Conservative Party Conference 2022 – Localis Fringe Events
This year Localis will be hosting all its Conservative Party Conference fringe events on Monday 3rd October in the decorous settings of the Banqueting Suite in Birmingham City Council’s historic Council House in Victoria Square. The venue is outside the secure zone and a seven minute walk from the conference centre.
After the gold rush – levelling up for a decade of opportunity in Birmingham
Monday 3rd October from 9.00 to 10.00
Synopsis: How can England’s second city, Birmingham, capitalise on the Levelling Up agenda to realise its full place potential?
Fresh from the success of hosting the Commonwealth Games, and awaiting the boost which the arrival of HS2 will bring, Birmingham is poised to go forward and achieve a golden decade of opportunity and prosperity as England’s second city.
To do so it will have to work closely with government, industry and civil society to overcome some entrenched socio-economic challenges and realise its full potential as the country’s youngest city – something its levelling up strategy acknowledges.
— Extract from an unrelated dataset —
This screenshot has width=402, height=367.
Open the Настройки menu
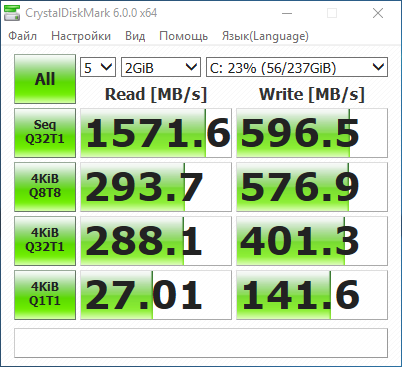(x=81, y=36)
For a city that can trace its radical heritage of improving the physical environment, public services and people’s prospects and living standards back to the ‘civic gospel’ and leadership of Joseph Chamberlain, there is a past to draw from and a future to build into.
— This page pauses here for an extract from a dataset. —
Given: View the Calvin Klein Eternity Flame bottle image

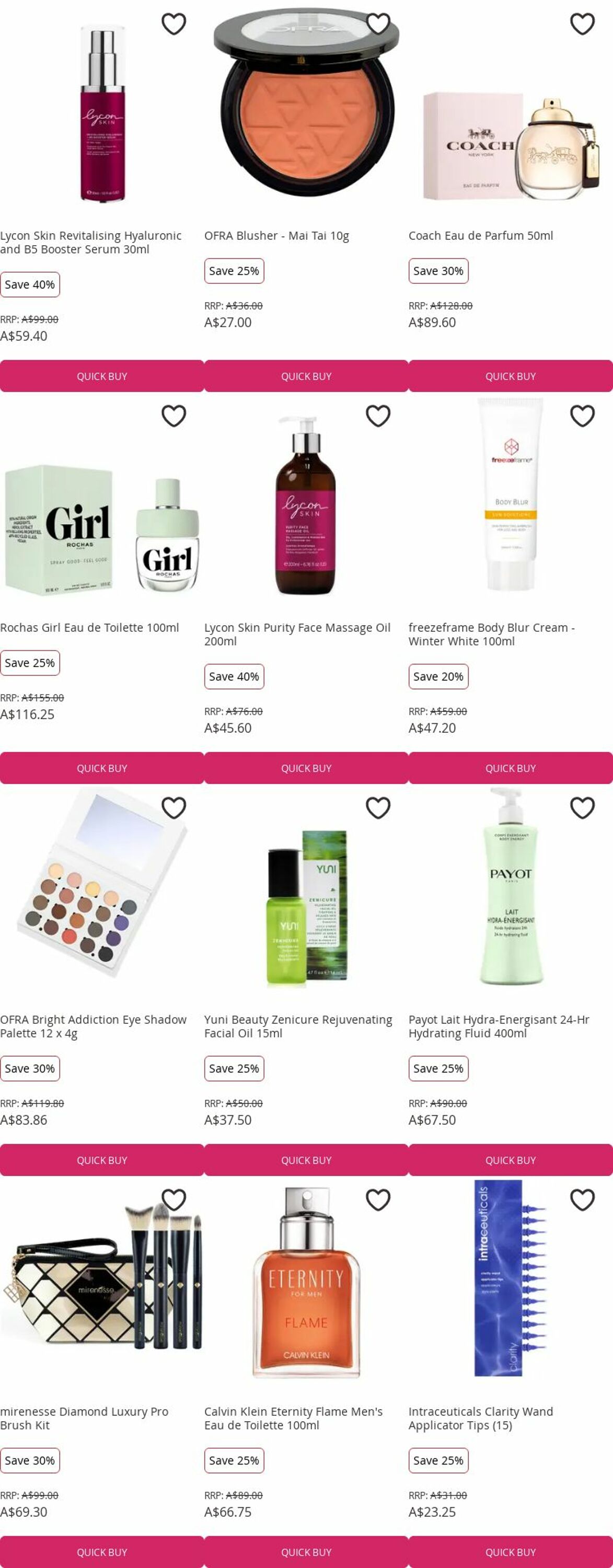Looking at the screenshot, I should 306,1283.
So in our fringe debate we want to ask what the future for a Levelled Up Birmingham could mean regionally and nationally, and how the city’s journey to place-based levelling up can be adopted by other urban areas.
So through this prism, in our fringe debate we want to ask what are the prospects for:
• How can Birmingham make the most of the huge synergies between government’s stated objectives and levelling up missions with its own strategy and vision?
• What are the best routes for to investing in and developing the transport, digital and green infrastructure as well as the skills and innovation programmes to boost Birmingham’s productivity to close the gap with London and the South East?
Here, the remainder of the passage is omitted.